The company, which is being acquired by John Malone's Liberty Global in a deal expected to close in the third quarter, reported a 1.7 percent first quarter year-over-year revenue increase to $544.5 million driven by growth in broadband, mobile and B2B sales campaigns.
Ziggo said it lost 16,000 cable subscribers but still saw a 3.6 percent uptick in average revenue per user to $59.52 based primarily on increased video on demand usage. On the plus side of the ledger, the carrier gained 38,000 broadband subscribers and now has 1.95 million. It also gained 30,000 wireless subscribers, almost half the total base of 63,000 users.
The company's bundled subscriber base increased by 20,000 including 3,800 triple- play business bundles. Total bundled customers now top 1.56 million.
"Similar to the last two quarters, growth in Internet RGUs has exceeded growth in triple play subscriptions following the success of our double play TV and Internet offering which particularly addresses the 'mobile-only' telephony households," said CEO Rene Obermann in a release.

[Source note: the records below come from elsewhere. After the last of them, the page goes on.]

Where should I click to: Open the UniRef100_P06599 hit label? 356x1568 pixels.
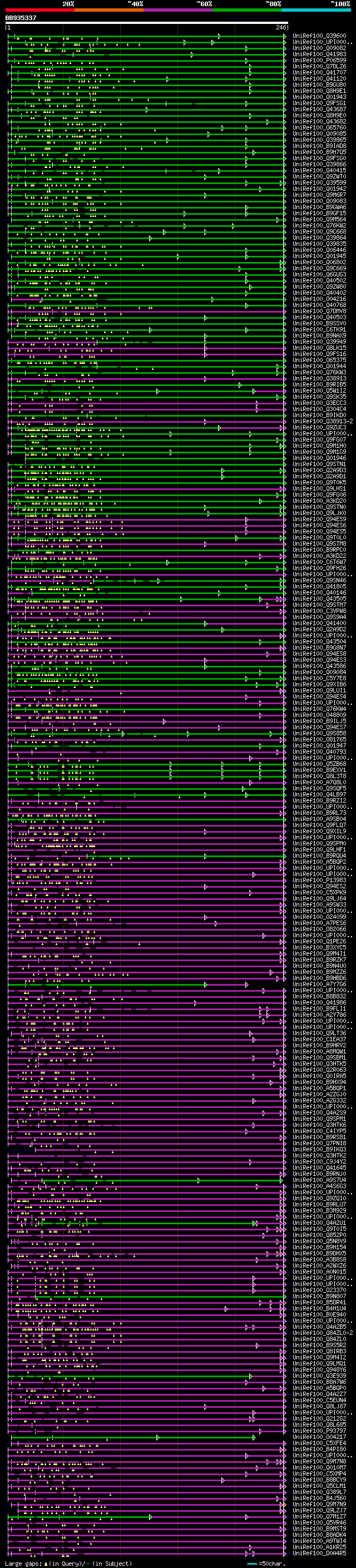coord(319,60)
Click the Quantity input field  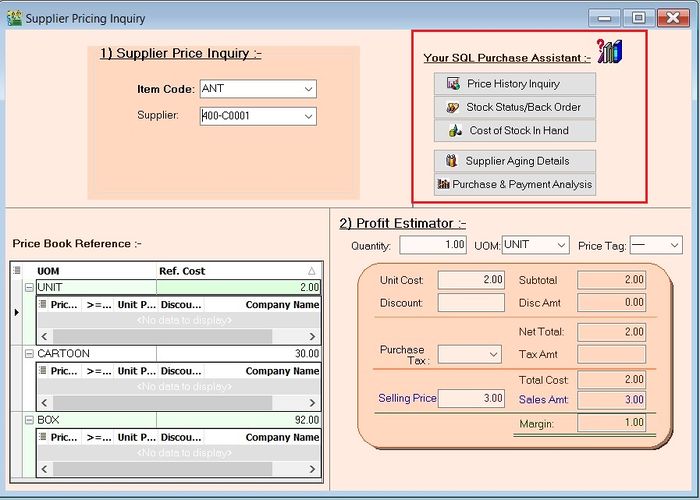[433, 245]
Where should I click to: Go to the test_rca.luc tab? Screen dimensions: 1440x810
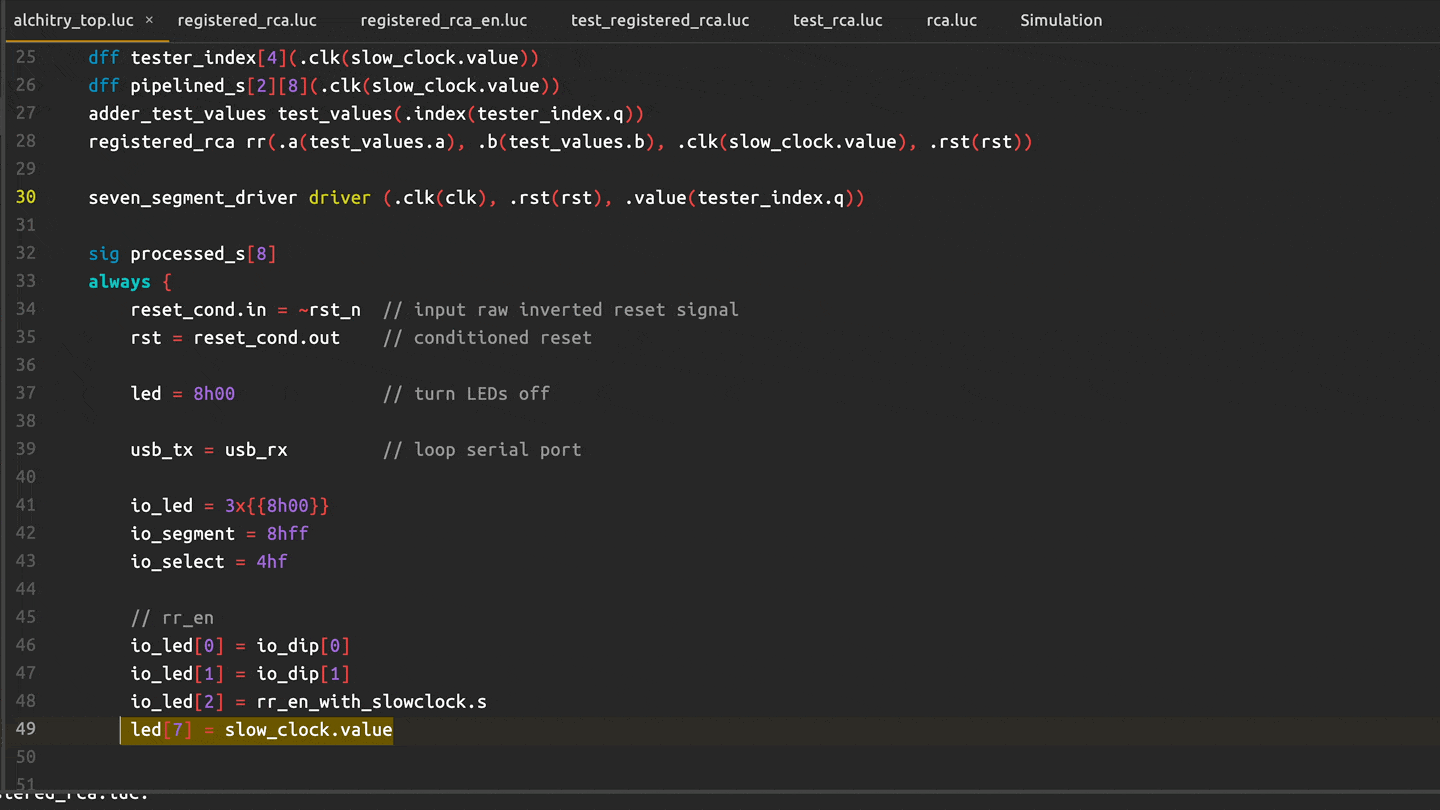[837, 20]
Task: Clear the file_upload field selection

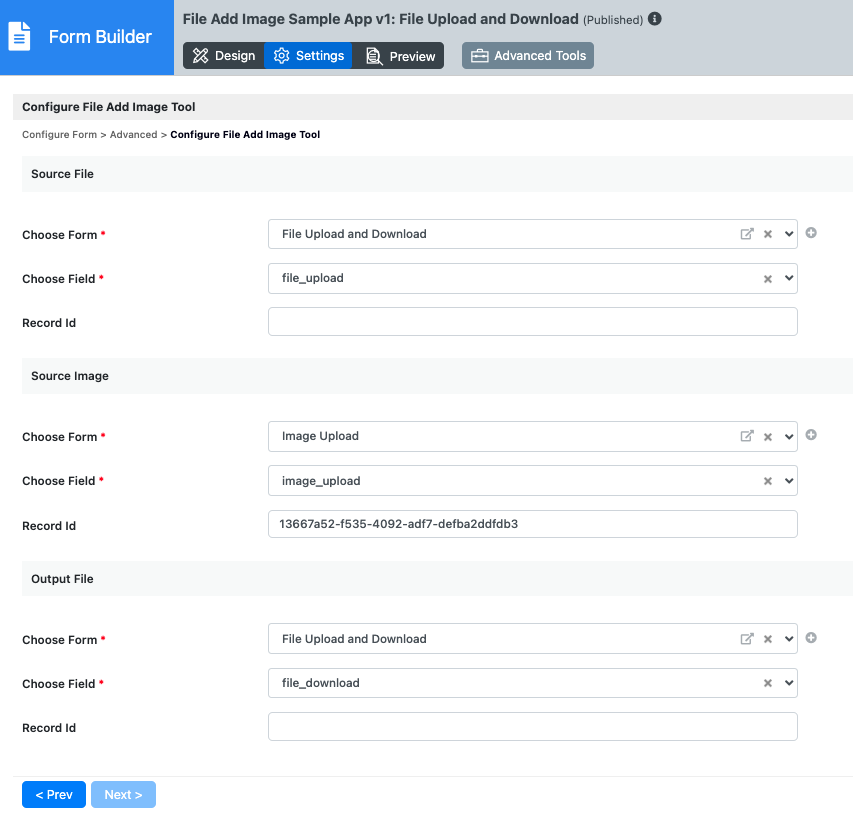Action: click(x=768, y=279)
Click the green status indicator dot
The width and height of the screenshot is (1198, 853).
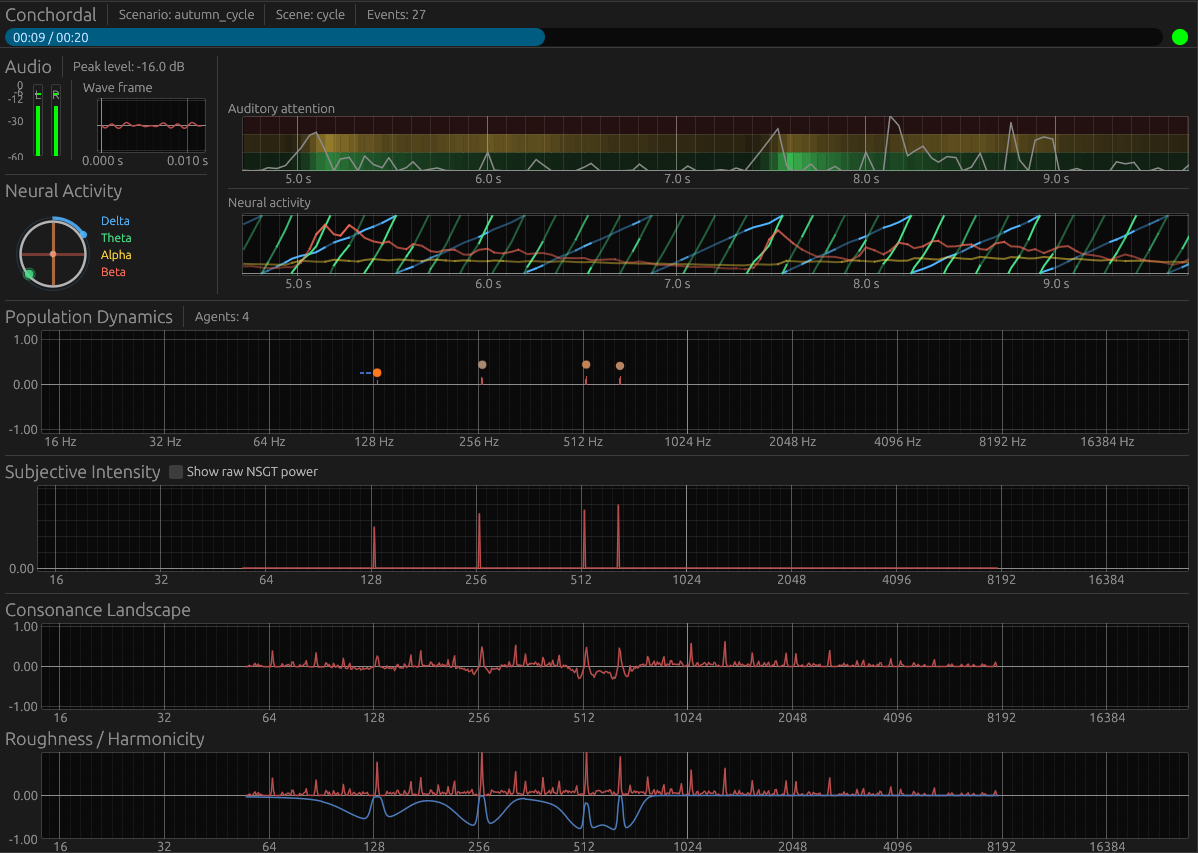pyautogui.click(x=1180, y=37)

The Internet success, he added, is partially built on a new 180 Mbps offer which, he said, the company expects will "make us even more competitive in broadband and support further growth in this area."
Going forward, the company plans to continue to focus on growing broadband Internet, mobile and B2B customers while facing the reality that EBITDA will probably remain flat for 2014 compared to 2013.
Obermann also said that he expects the company's capex to increase in 2014 to around $511 million as the firm invests in set-top boxes to support the customer experience as well as upgrades its IT systems to enable converged services.